Screenshot grounding data
*-*-*

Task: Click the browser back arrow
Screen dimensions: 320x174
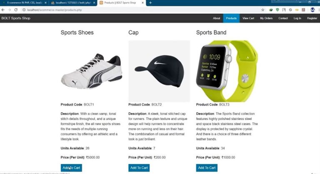Action: tap(3, 10)
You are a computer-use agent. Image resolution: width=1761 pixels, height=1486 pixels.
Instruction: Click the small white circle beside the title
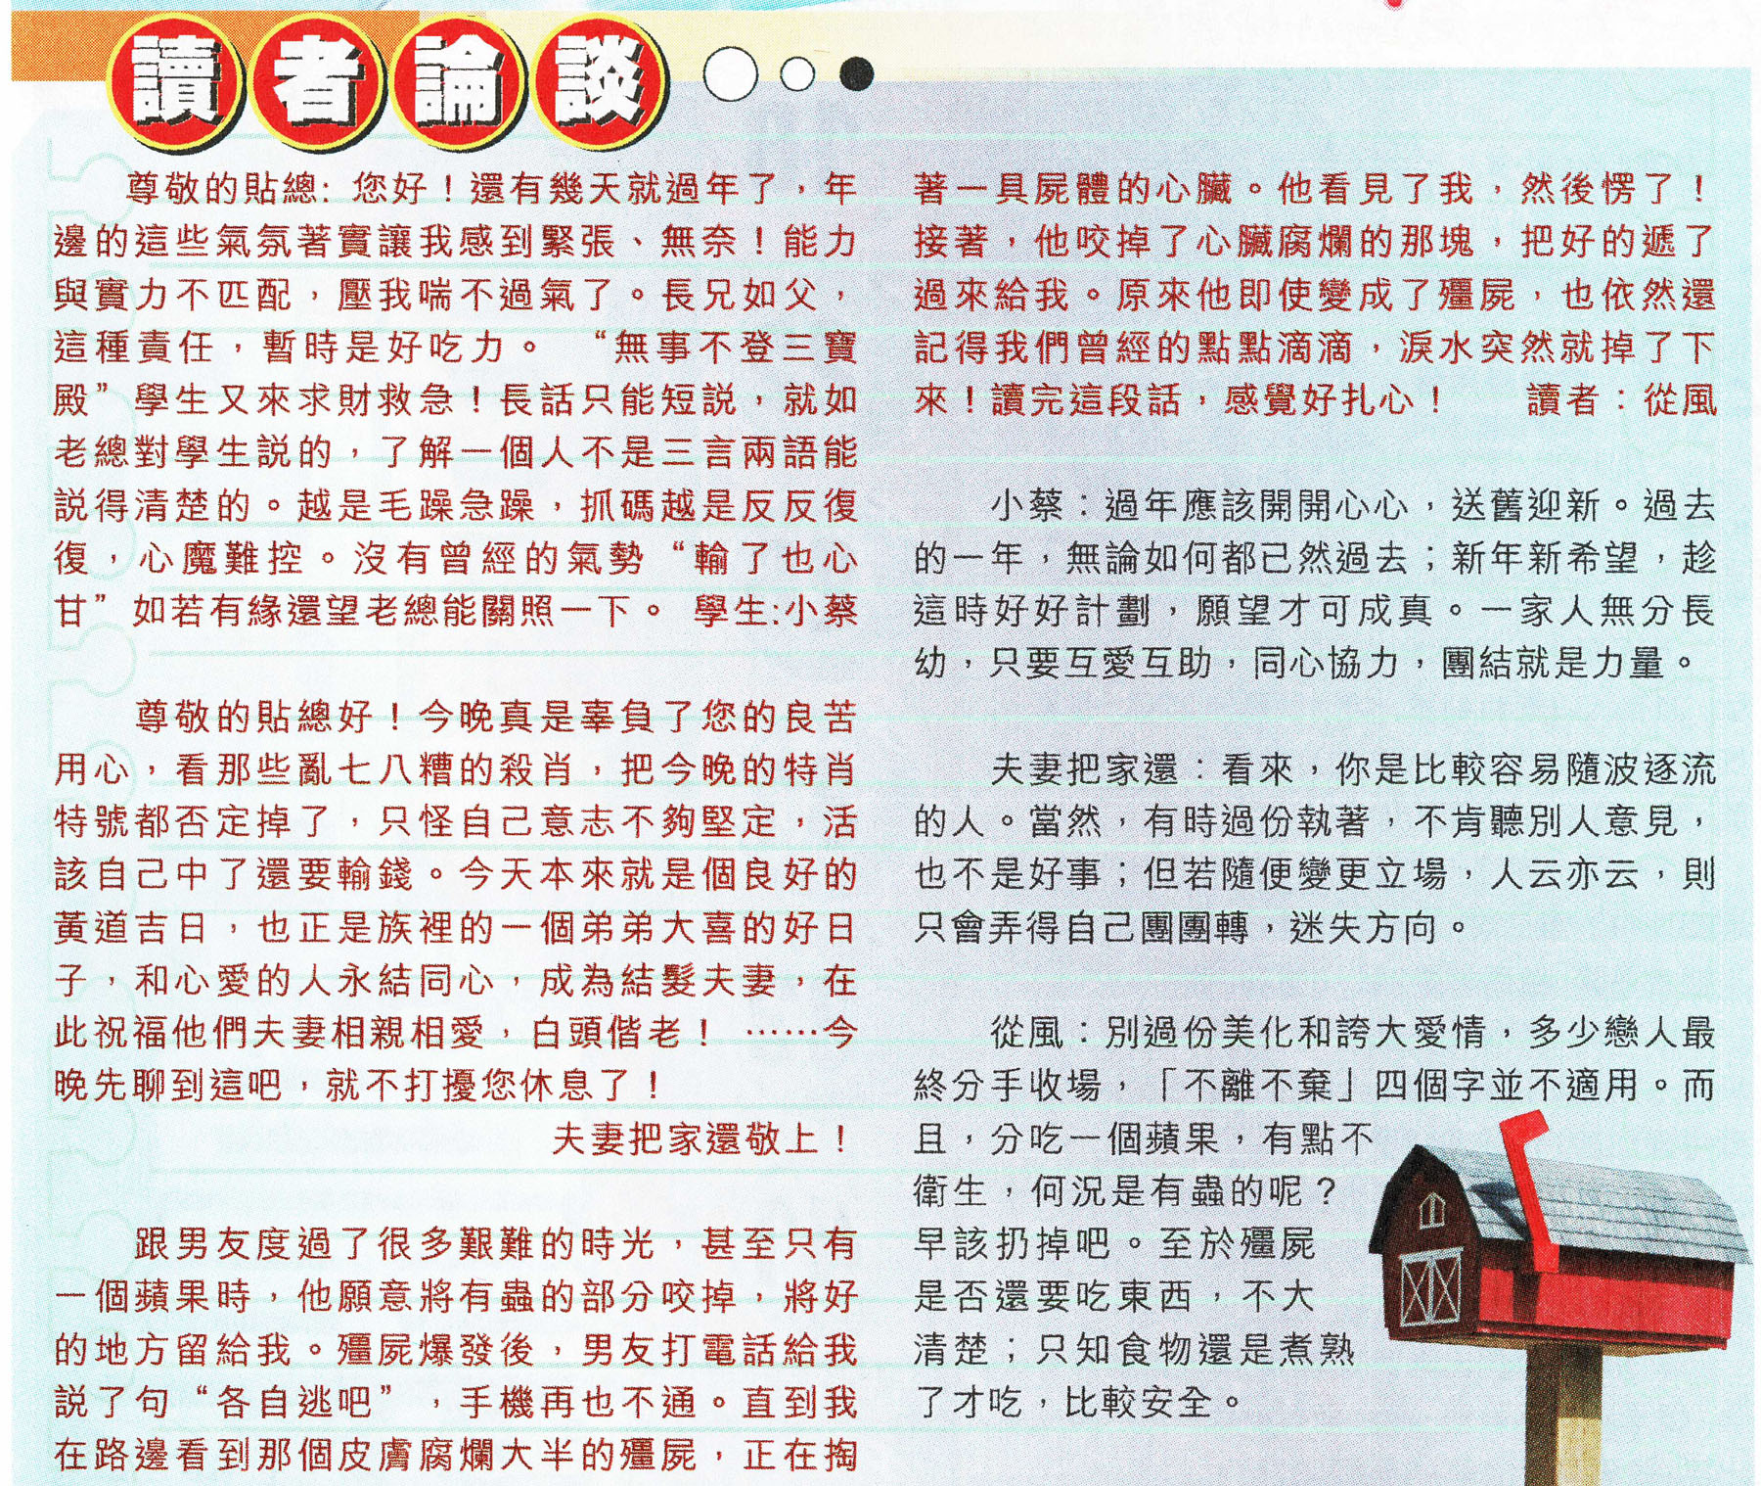coord(797,74)
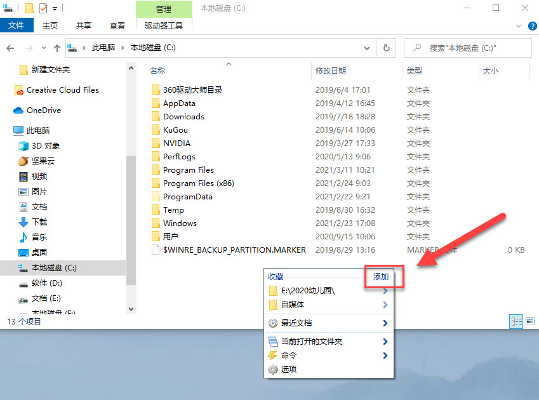Image resolution: width=539 pixels, height=400 pixels.
Task: Expand the 最近文档 submenu in the popup
Action: (385, 323)
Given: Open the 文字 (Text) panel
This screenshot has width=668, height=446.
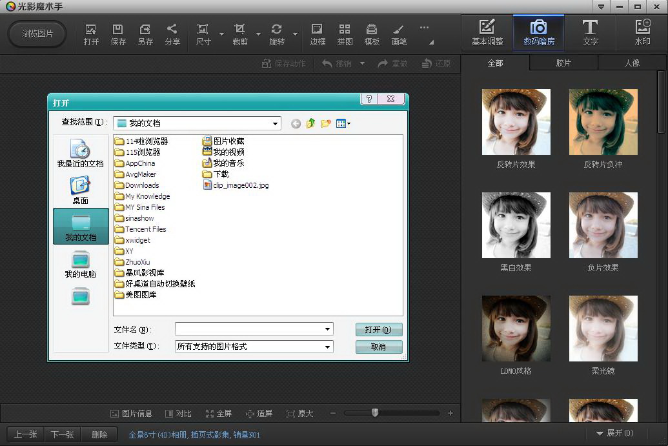Looking at the screenshot, I should click(x=590, y=33).
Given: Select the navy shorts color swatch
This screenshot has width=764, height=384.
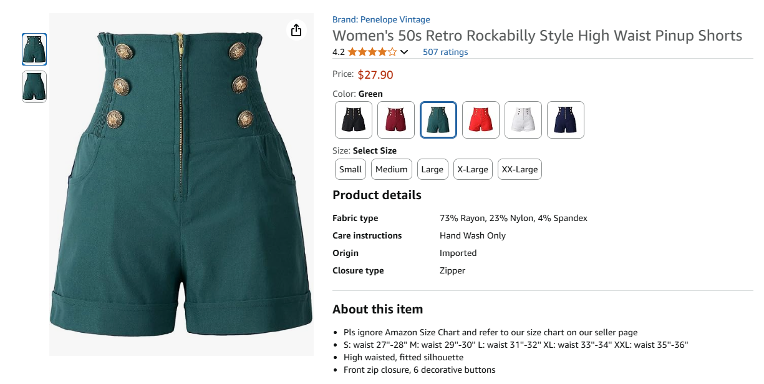Looking at the screenshot, I should [566, 120].
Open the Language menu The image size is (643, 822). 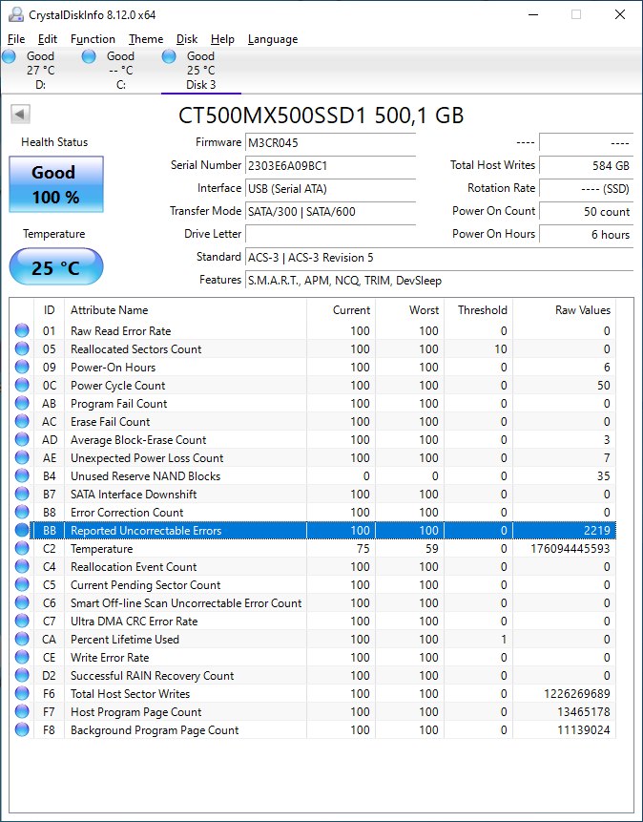272,39
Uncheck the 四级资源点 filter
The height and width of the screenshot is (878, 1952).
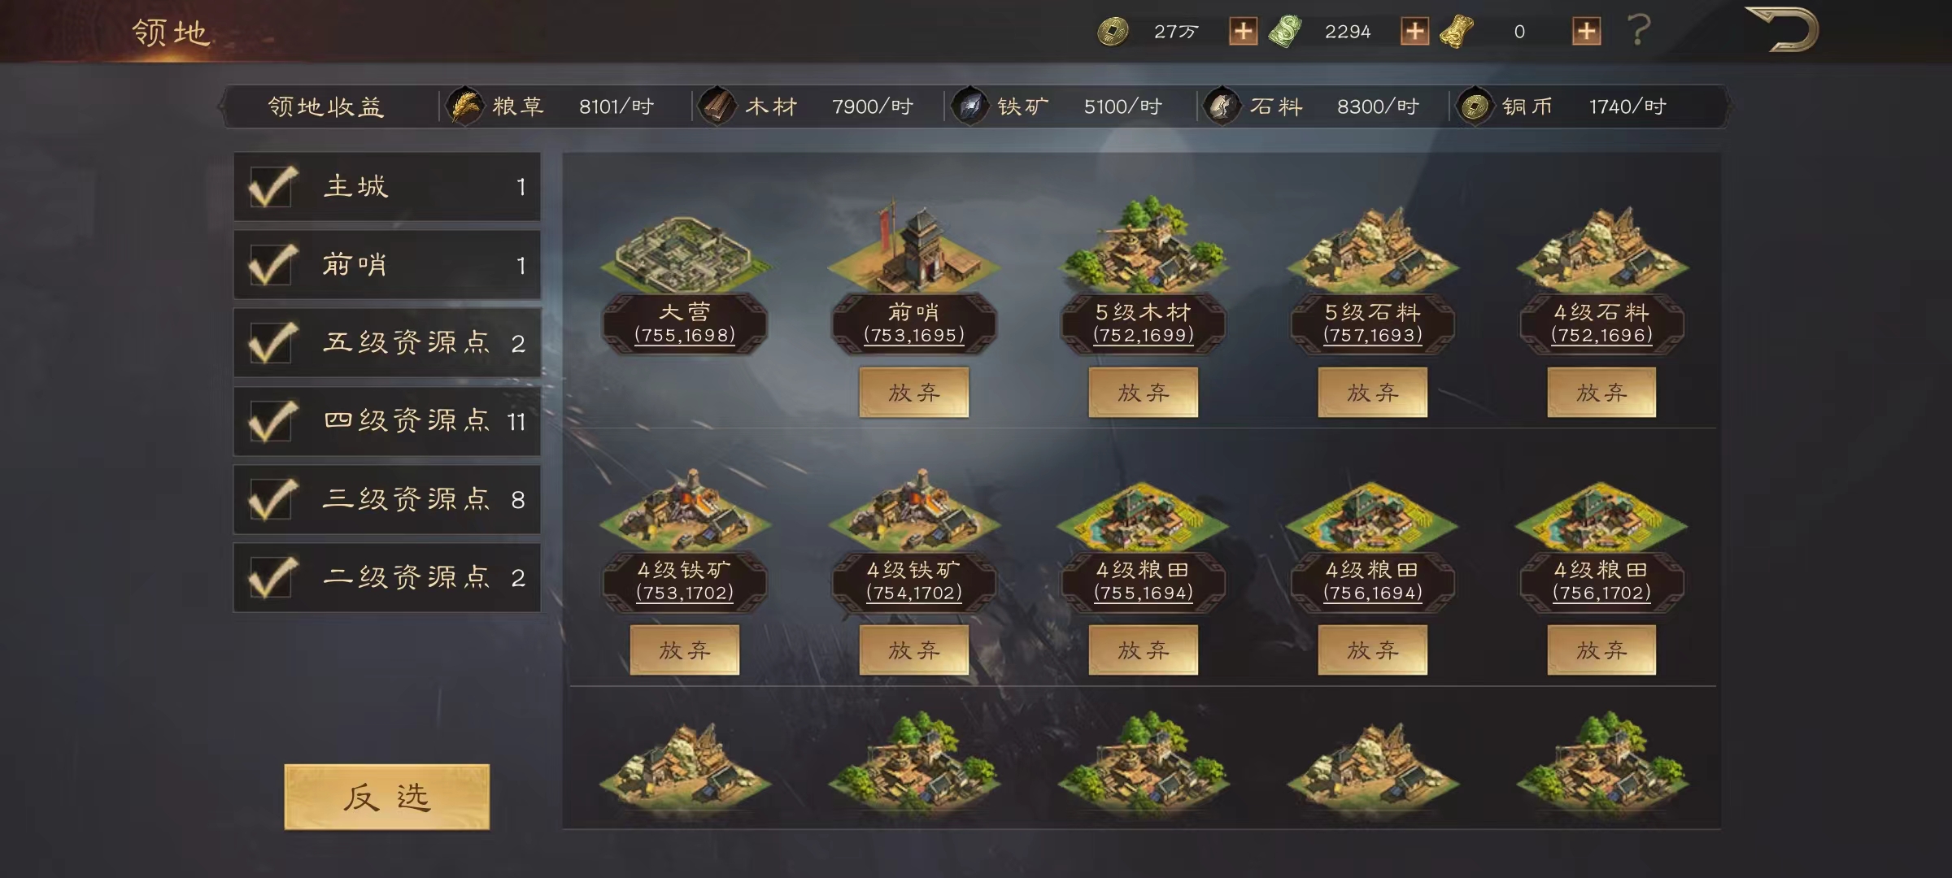272,421
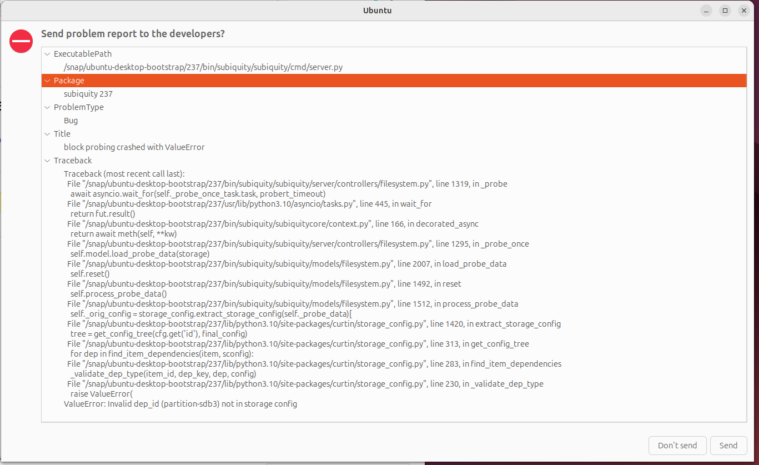Click the red error stop icon
The image size is (759, 465).
[x=21, y=41]
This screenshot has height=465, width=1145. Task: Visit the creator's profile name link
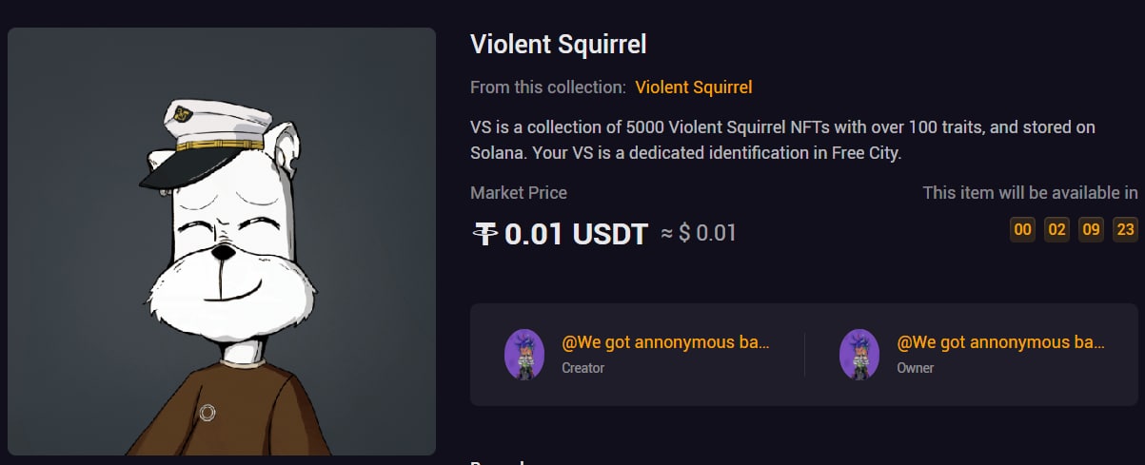tap(665, 342)
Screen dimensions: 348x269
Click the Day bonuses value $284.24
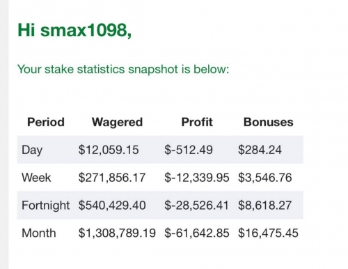pyautogui.click(x=260, y=150)
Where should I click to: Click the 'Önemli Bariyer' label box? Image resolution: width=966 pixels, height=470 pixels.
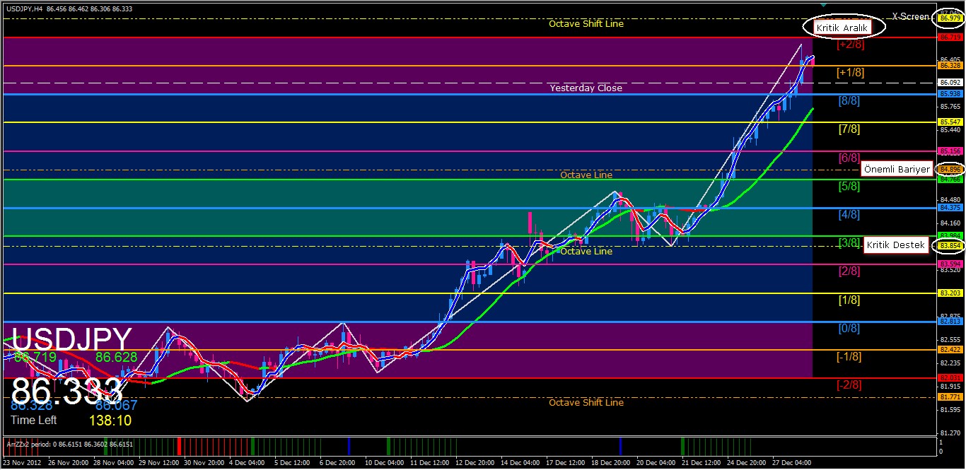pos(896,169)
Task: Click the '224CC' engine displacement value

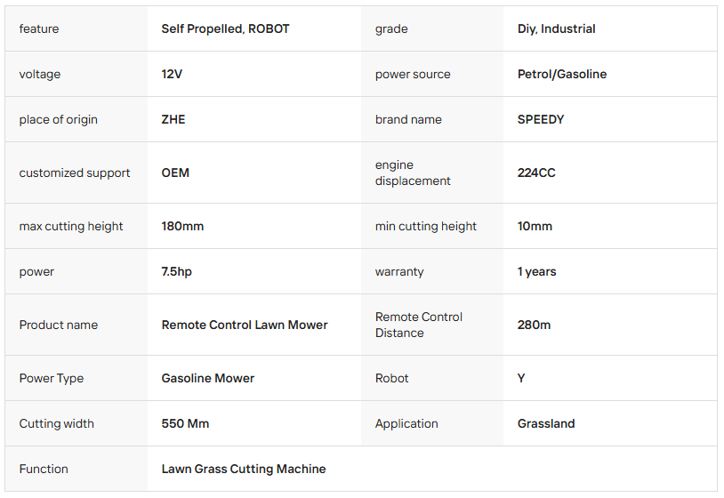Action: pos(535,173)
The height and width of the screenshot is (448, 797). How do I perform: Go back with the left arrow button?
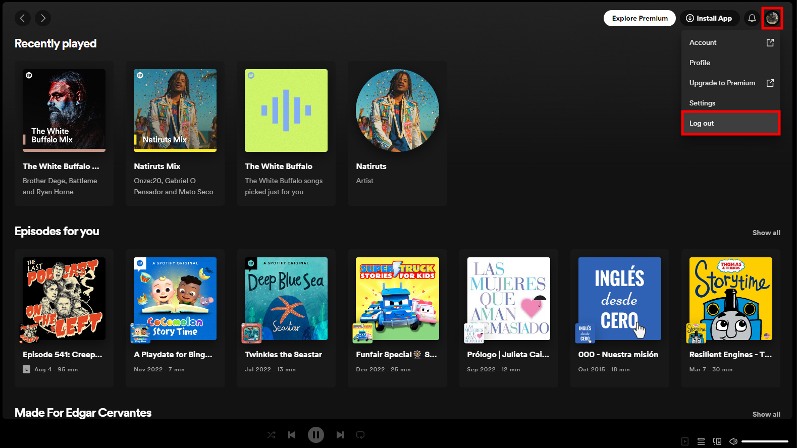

*-*-*

Problem description: Go through the entries above and copy each line holding the string "arrow".

Final answer:
Task: Click the browser back arrow
The height and width of the screenshot is (448, 797). How do I perform: Go back with the left arrow button?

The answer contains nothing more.